Records supplied.
START

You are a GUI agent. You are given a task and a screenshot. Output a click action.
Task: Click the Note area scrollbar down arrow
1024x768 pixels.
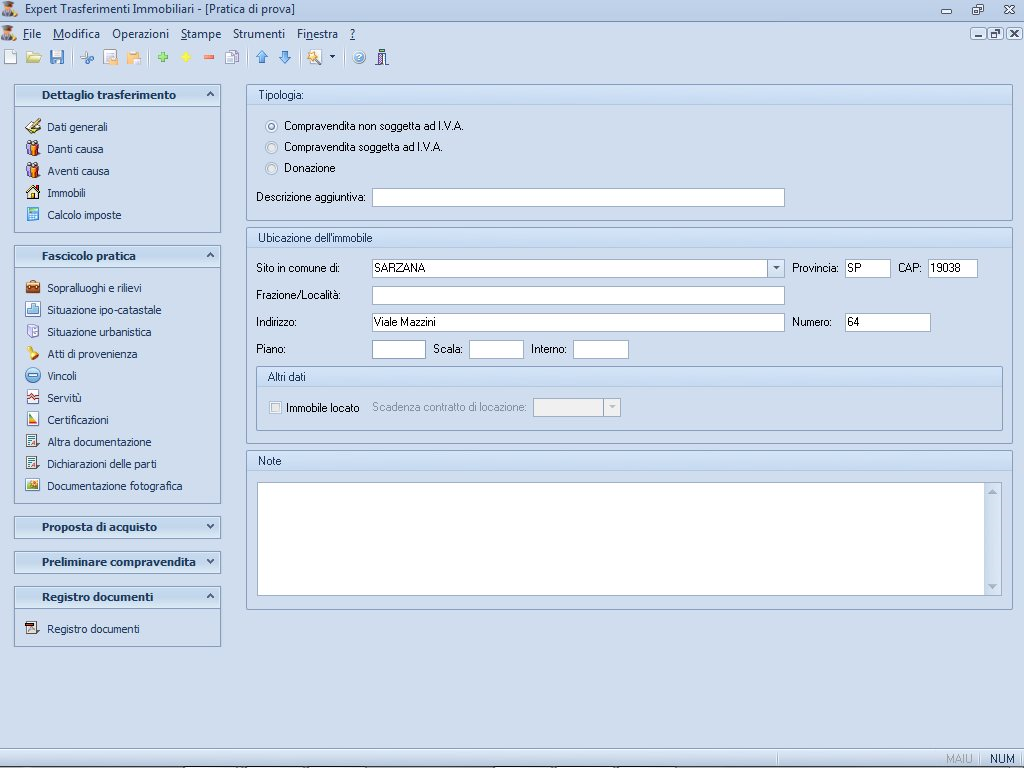(x=992, y=587)
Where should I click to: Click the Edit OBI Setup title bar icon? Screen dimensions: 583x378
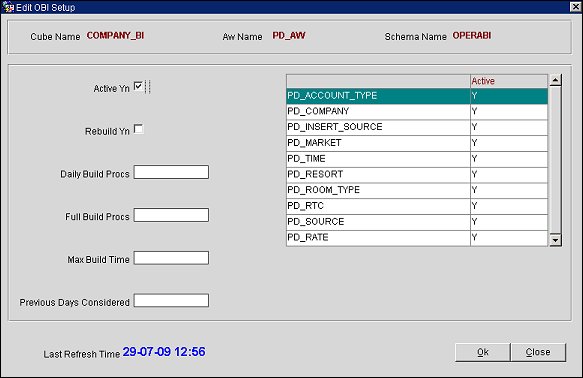coord(8,7)
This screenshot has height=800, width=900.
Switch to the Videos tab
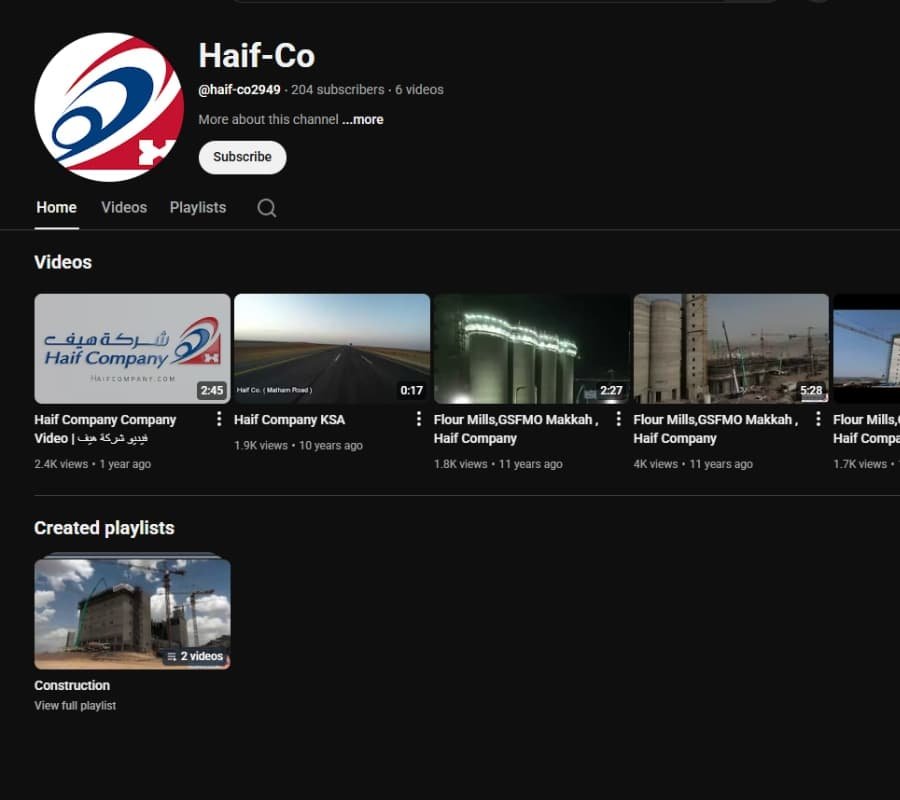coord(124,207)
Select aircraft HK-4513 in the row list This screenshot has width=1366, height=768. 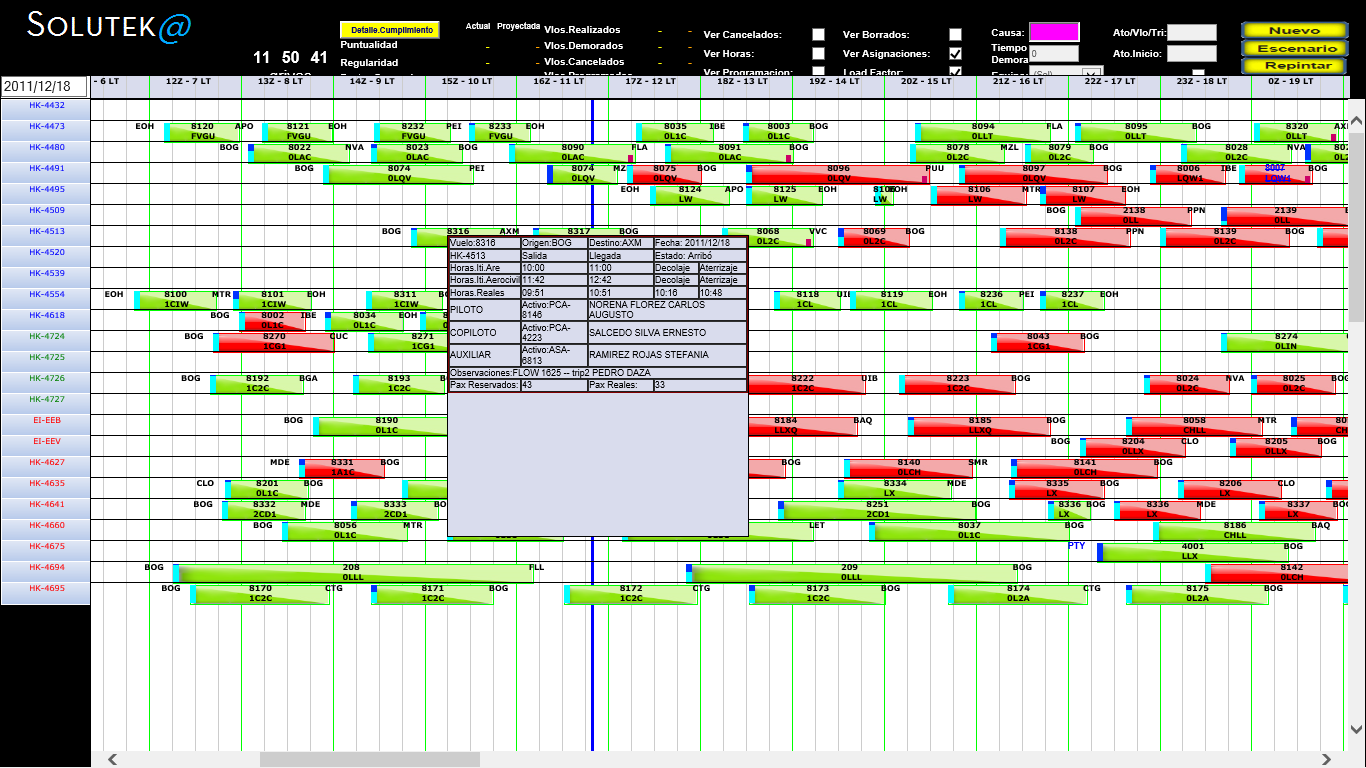pyautogui.click(x=46, y=232)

END

What to work on. Format the items as a Markdown table with the columns Row and Line, omitting blank lines and leaving out the pictures. Begin at the line that contains "Where should I" and stop after the line that contains "coord(124,207)".

Response to the exercise.
| Row | Line |
|---|---|
| 1 | Where should I click to: Click the Edit OBI Setup title bar icon? Screen dimensions: 583x378 |
| 2 | coord(8,7) |
| 3 | This screenshot has height=800, width=900. |
| 4 | Switch to the Videos tab |
| 5 | coord(124,207) |